Elle est immédiatement surprise par “le présupposé de confiance” qu’on lui accorde. “Cette confiance est libératrice. ATD Quart Monde remet au centre du travail le lien humain, l’attention aux autres, que ce soit avec les personnes en situation de pauvreté ou avec les coéquipiers, des notions peu présentes dans le monde du travail classique”, détaille-t-elle avec enthousiasme. Elle sillonne notamment la France, à la rencontre des personnes qui s’engagent auprès des enfants les plus exclus. Les “histoires extrêmement fortes” qu’elle entend lui donne envie de lancer un Mooc, une formation en ligne, sur les Bibliothèques de rue. “Je voulais montrer comment toutes ces initiatives locales formaient un grand réseau d’engagements pour la justice sociale au niveau national. On a parfois l’impression d’être une goutte d’eau dans un océan de misère. En fait non, quand on regarde bien, nous constituons tous ensemble un filet de solidarité”, explique-t-elle.
Un événement unique
Après deux ans de pandémie, un nouveau départ à l’étranger est enfin possible et Aria devient représentante d’ATD Quart Monde aux Nations Unies, à New York. Elle participe aux différents travaux de l’ONU, notamment au sein de la commission pour le développement social et s’assure que la parole des plus pauvres soit effective dans cette instance internationale réunissant 193 États membres. Elle organise ainsi régulièrement la venue de militants Quart Monde du monde entier, comme pour le Forum politique qui aura lieu cet été. “C’est une grande responsabilité de faire le lien entre ce très haut niveau de politique et la réalité quotidienne des personnes en situation de pauvreté”, estime-t-elle. Aria organise également la Journée internationale pour l’élimination de la pauvreté, le 17 octobre, reconnue par l’ONU il y a 30 ans. “Ici, cet événement est unique, car ce sont avant tout les propos des militants Quart Monde qui sont mis en avant et non les longs discours habituels des ambassadeurs.”

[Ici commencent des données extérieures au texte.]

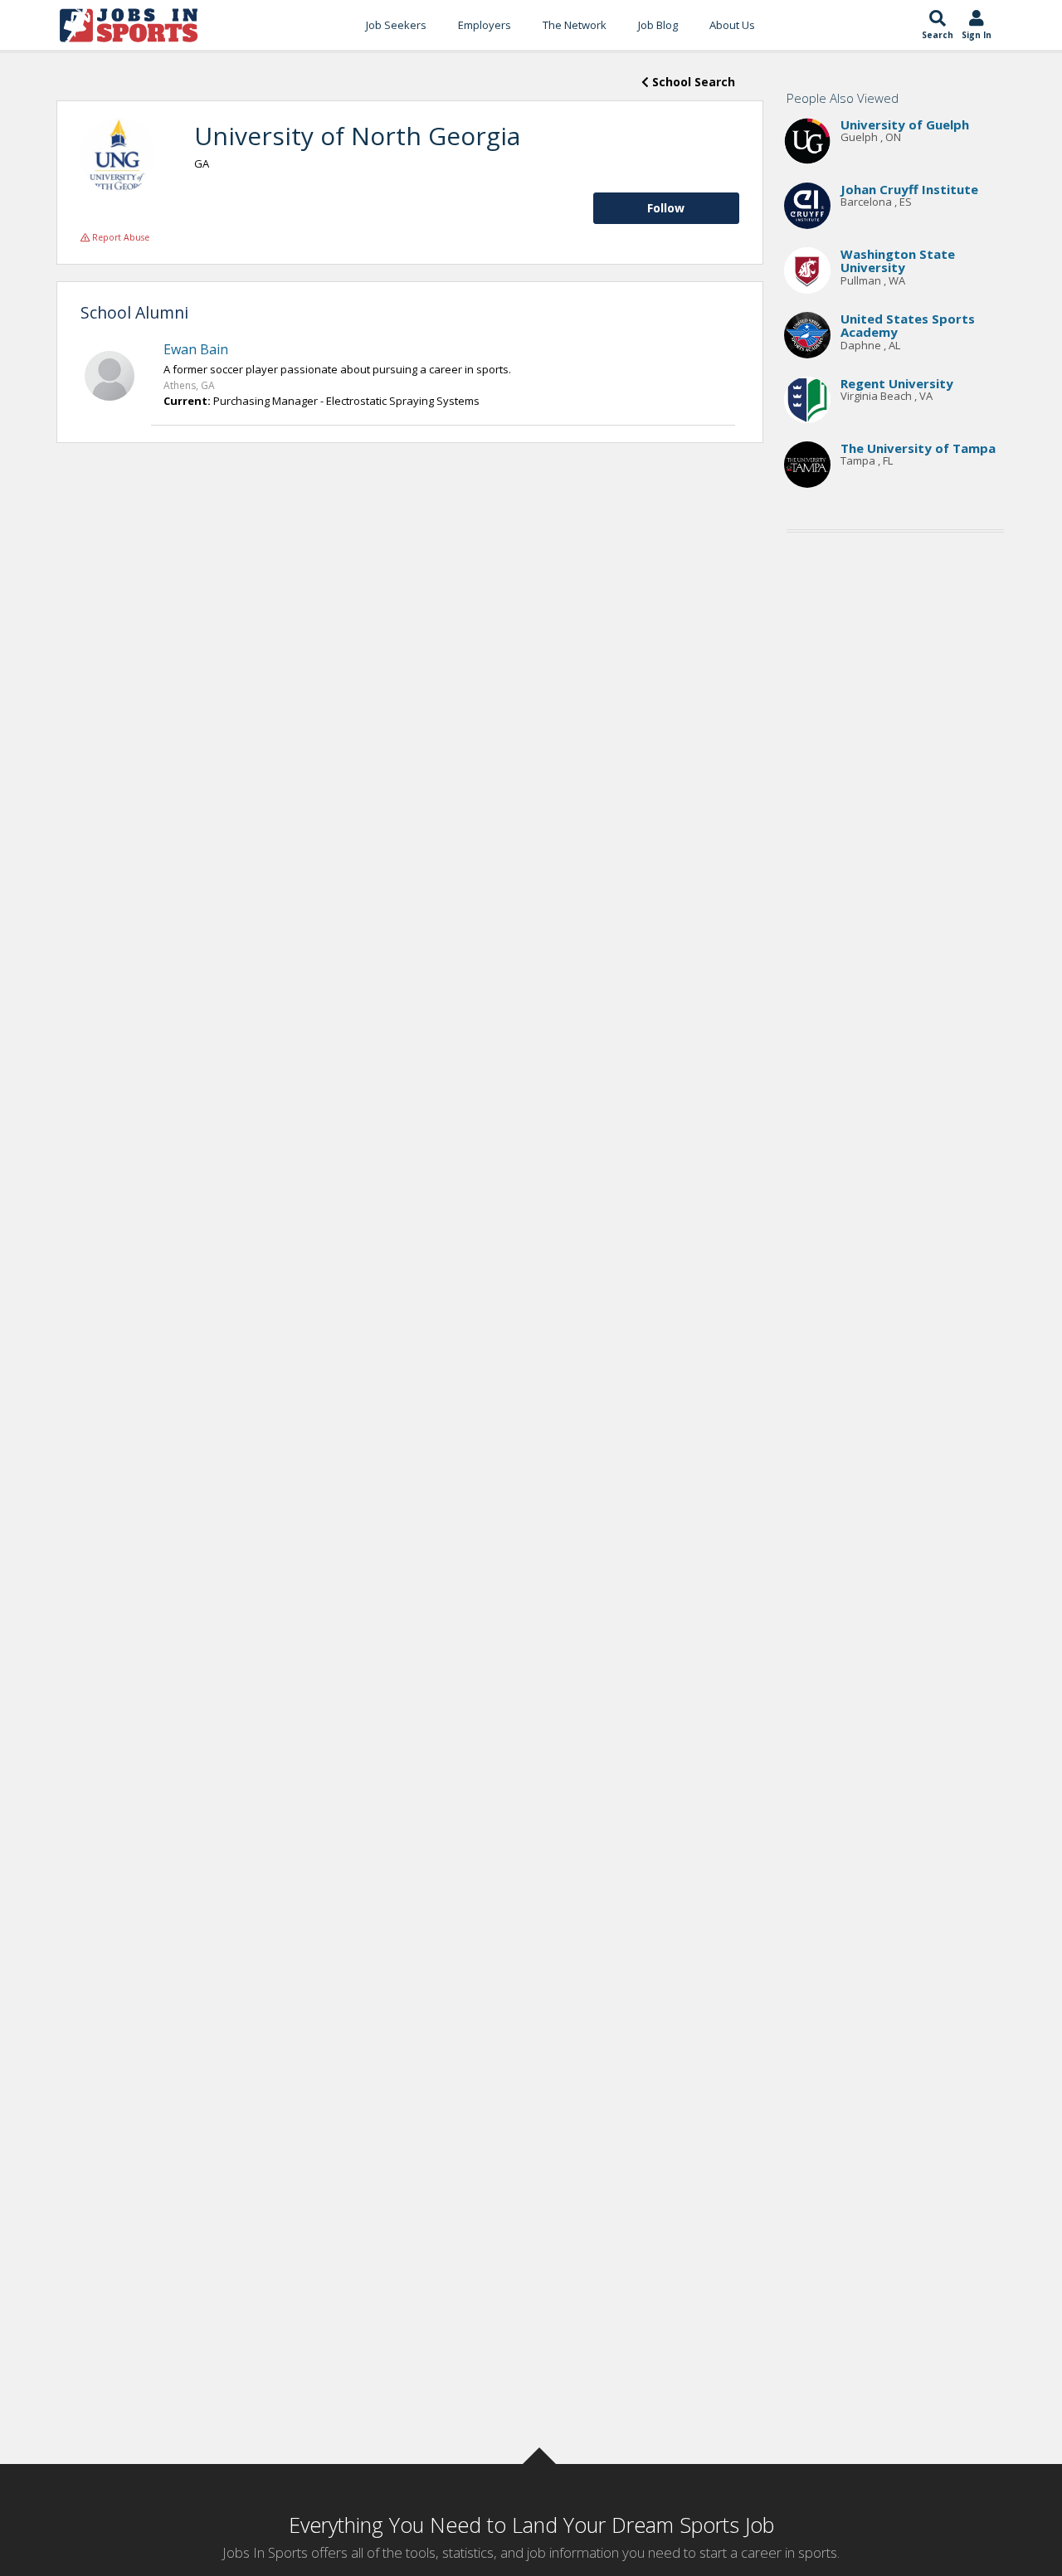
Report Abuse (119, 237)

Alors qu’elle voit beaucoup d’amis autour d’elle chercher du sens dans leur vie professionnelle, elle estime qu’ATD Quart Monde “offre une réponse : c’est un mode de vie qui permet de s’engager en respectant ses valeurs et idéaux, d’être au plus près des personnes et de voir, presque au quotidien, les impacts des actions que l’on mène. Le Mouvement peut proposer des solutions à cette sobriété recherchée par de nombreux jeunes”, estime-t-elle. Son engagement au sein du réseau Wresinski Écologie et Grande pauvreté , qu’elle suit désormais de loin, lui a aussi permis “de voir cette interconnexion de la violence perpétrée sur la planète et sur les personnes”. Dans ce contexte, vivre à New York n’est pas toujours simple, car elle n’a “pas envie de ce mode de vie destructeur pour les êtres humains et la planète” et ressent le besoin d’être “davantage connectée à la nature”. Mais la diversité de sa mission et les valeurs qu’elle défend chaque jour lui permettent, pour l’instant, de trouver son équilibre.
Cet article est extrait du Journal d’ATD Quart Monde de juillet-août 2022.